**** ENTRIES SHOWN

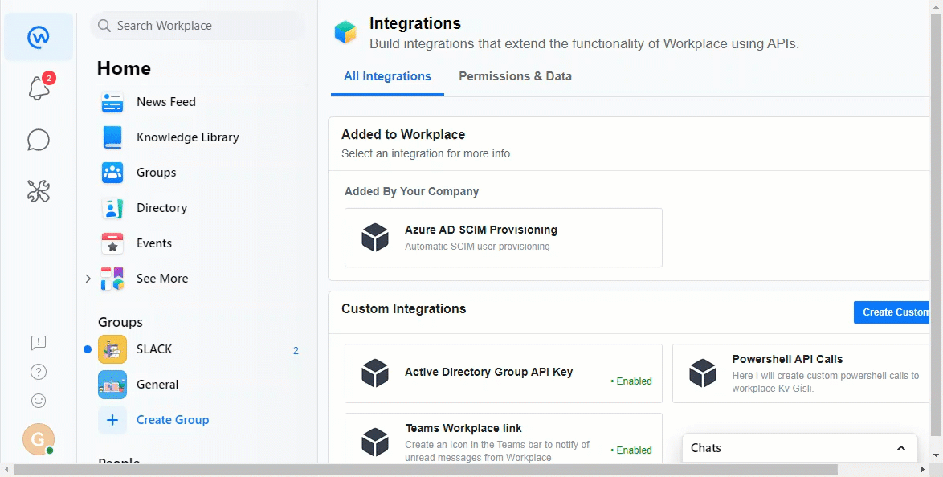Open the notifications bell icon
Viewport: 943px width, 477px height.
[x=39, y=88]
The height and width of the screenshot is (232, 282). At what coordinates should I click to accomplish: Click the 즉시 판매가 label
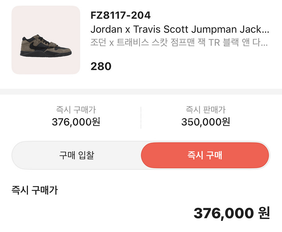click(x=206, y=110)
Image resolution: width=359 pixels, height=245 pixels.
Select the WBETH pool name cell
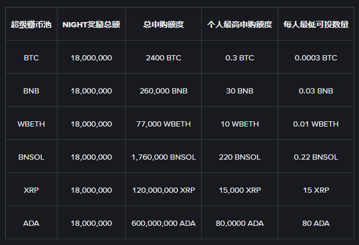point(31,124)
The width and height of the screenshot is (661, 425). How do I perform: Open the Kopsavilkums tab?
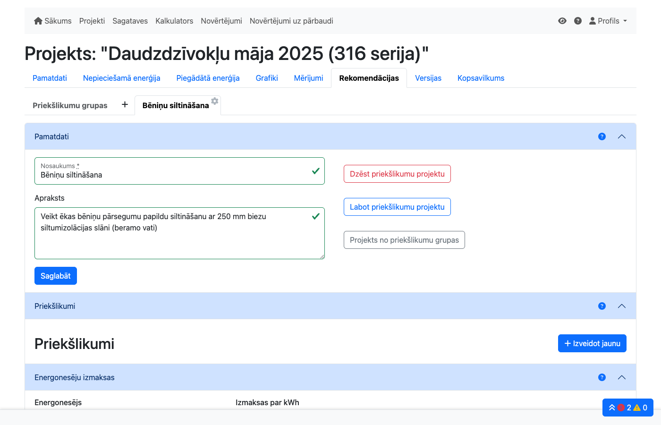(x=481, y=78)
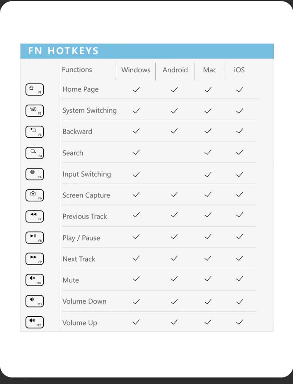
Task: Click the F8 Play/Pause key icon
Action: (35, 238)
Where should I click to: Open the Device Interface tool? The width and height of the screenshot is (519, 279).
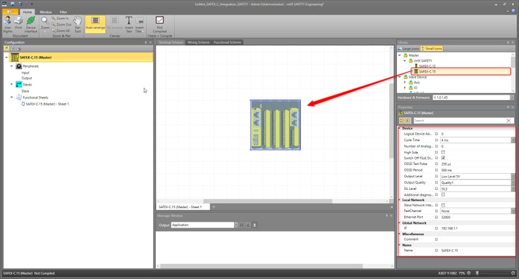click(31, 24)
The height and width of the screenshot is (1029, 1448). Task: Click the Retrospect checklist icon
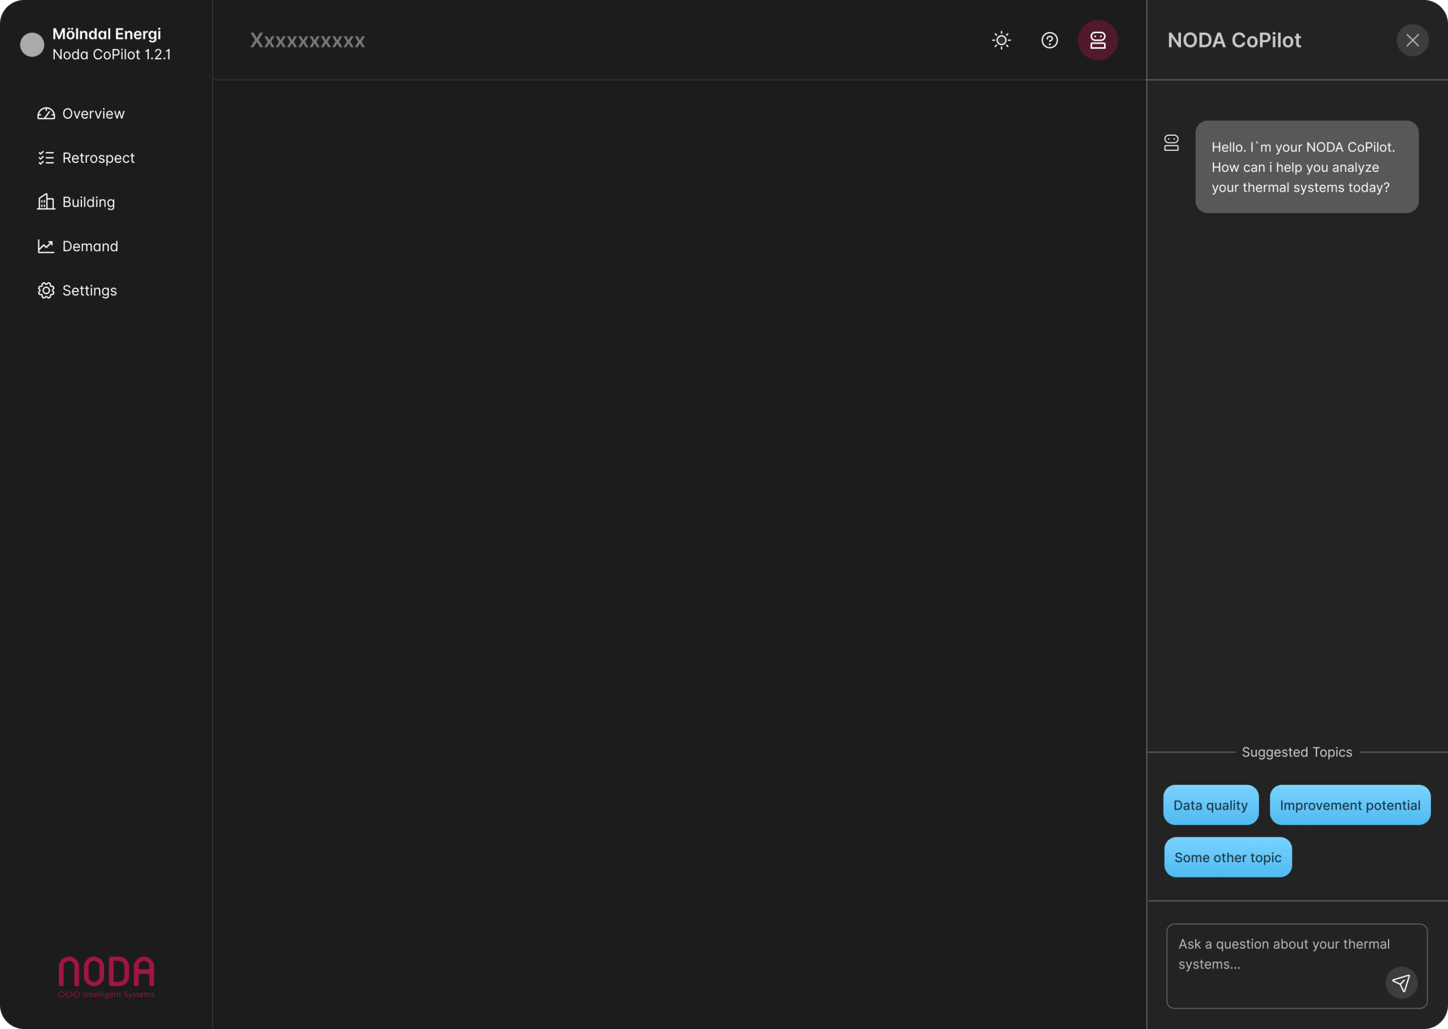click(46, 158)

********

▶ [GIVEN TASK]: Rewrite the lines above as a Markdown table with two columns, Row for the row number and Line for the line itself, and skip any blank lines. Leave the pictures out of the table.

▶ [COMPLETED TASK]:
| Row | Line |
|---|---|
| 1 | Open the notifications bell icon |
| 2 | Viewport: 943px width, 477px height. |
| 3 | [x=39, y=88] |
| 4 | The height and width of the screenshot is (232, 282). At what coordinates should I click to accomplish: Click the 즉시 판매가 label |
| 5 | click(x=206, y=110) |
| 6 | Image resolution: width=359 pixels, height=245 pixels. |
| 7 | Select the WBETH pool name cell |
| 8 | point(31,124) |
| 9 | The width and height of the screenshot is (661, 425). How do I perform: Open the Kopsavilkums tab? |
| 10 | (x=481, y=78) |
| 11 | Task: Click the F8 Play/Pause key icon |
| 12 | Action: (35, 238) |
| 13 | Where should I click to: Open the Device Interface tool? The width and height of the screenshot is (519, 279). |
| 14 | click(31, 24) |
| 15 | The height and width of the screenshot is (1029, 1448). Task: Click the Retrospect checklist icon |
| 16 | click(46, 158) |